Bene, avete letto fin qua, e quindi vi sarete probabilmente fatti l’idea che l’album mi piaccia.
Sbagliato.
“Heritage” è NOIOSO. Un coacervo di masturbazioni musicali fini a se stesse, in cui Mikael ormai è l’unico elemento vero della band, con gli altri ad eseguire il lavoro loro ordinato, ma questo sarebbe il minimo, se da contraltare ci fosse musica interessante, coinvolgente, sperimentale nella giusta direzione. So che a molti di voi gli onanismi di certe star piacciono da impazzire, ma siamo seri, se “
Heritage” l’avesse scritto una band sconosciuta, non avreste perso un secondo a sassarlo nel bidone. Invece no, gli Opeth, sono avanti, loro sono sperimentali, tu non capisci, la loro è evoluzione sonora, senti come la sofferenza dell’universo trasuda dalle semplici note di Heritage, ascolta il brano (“
Slither”) con cui omaggiano Ronnie James Dio, devi capire, loro compongono aprendo le porte ad un universo di sofferenza e redenzione, devi andare dietro la musica e capire cose c’è sotto, non capisci una band, non sono alla tua altezza, ma chi ti fa fare le recensioni, sei un incompetente, non capisci niente di Musica, se non apprezzi il nuovo corso degli Opeth significa che non sei sufficientemente intelligente e colto musicalmente. Bla bla bla.
Dicevo, sto disco è NOIOSO. Il gran lavoro in fase di produzione ne consente un ascolto superbo, ma parliamoci chiaro, qui di roba che ti faccia muovere dalla sedia ce n’è ben poca. “
The Devil’s Orchard”, messa all’inizio dell’album ti fa quasi ben sperare, se subito dopo arrivasse qualcosa di concreto a suggellare il momento. Ed invece troppi brani, da “
Nepenthe” a “
I Feel the Dark” (che prova a scimmiottare gli Opeth che furono), dall’inquietante “
Floklore” ad una “
The Lines in My Hand” che non sa di niente, tutto contribuisce a rendere “Heritage” il (personalissima opinione, eh) punto più basso della carriera degli Opeth. Poi, scrivi pure tutti i testi alchemici che vuoi, ma le atmosfere acustiche e le dissonanze con cui sono infarciti tutti i brani si sposano malissimo ad una struttura-canzone assente, dando all’album l’impronta di una continua jam session sperimentale, in cui solo un canovaccio di motivi portanti fa da base a qualcosa di talmente etereo e sfuggente… da sfuggire per davvero.

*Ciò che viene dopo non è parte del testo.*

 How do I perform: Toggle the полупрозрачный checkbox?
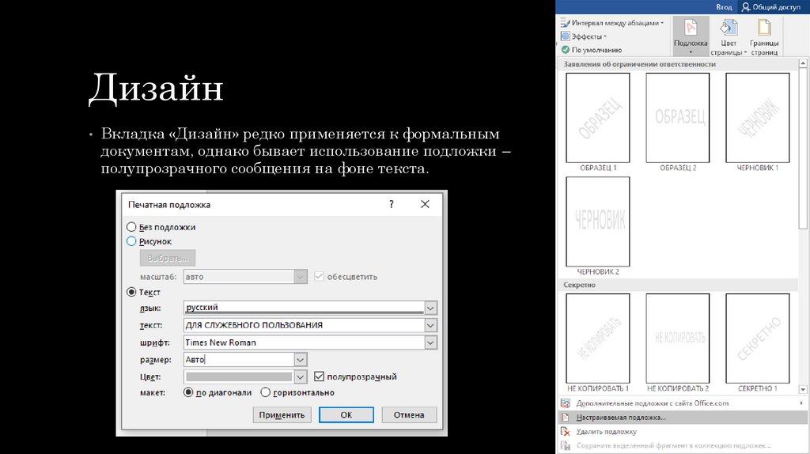point(320,377)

Sapete come io sia il primo ad accogliere con entusiasmo l’evoluzione sonora, la progressione, il cambio di pelle, ove questo sia giustificato con una qualità sufficiente. In questo caso, “Heritage” è per me il capriccio auto-indulgente di un Åkerfeldt che ha smarrito l’identità della sua band, reclamandola tutta per sé come un giocattolo privato. E giocaci te, allora.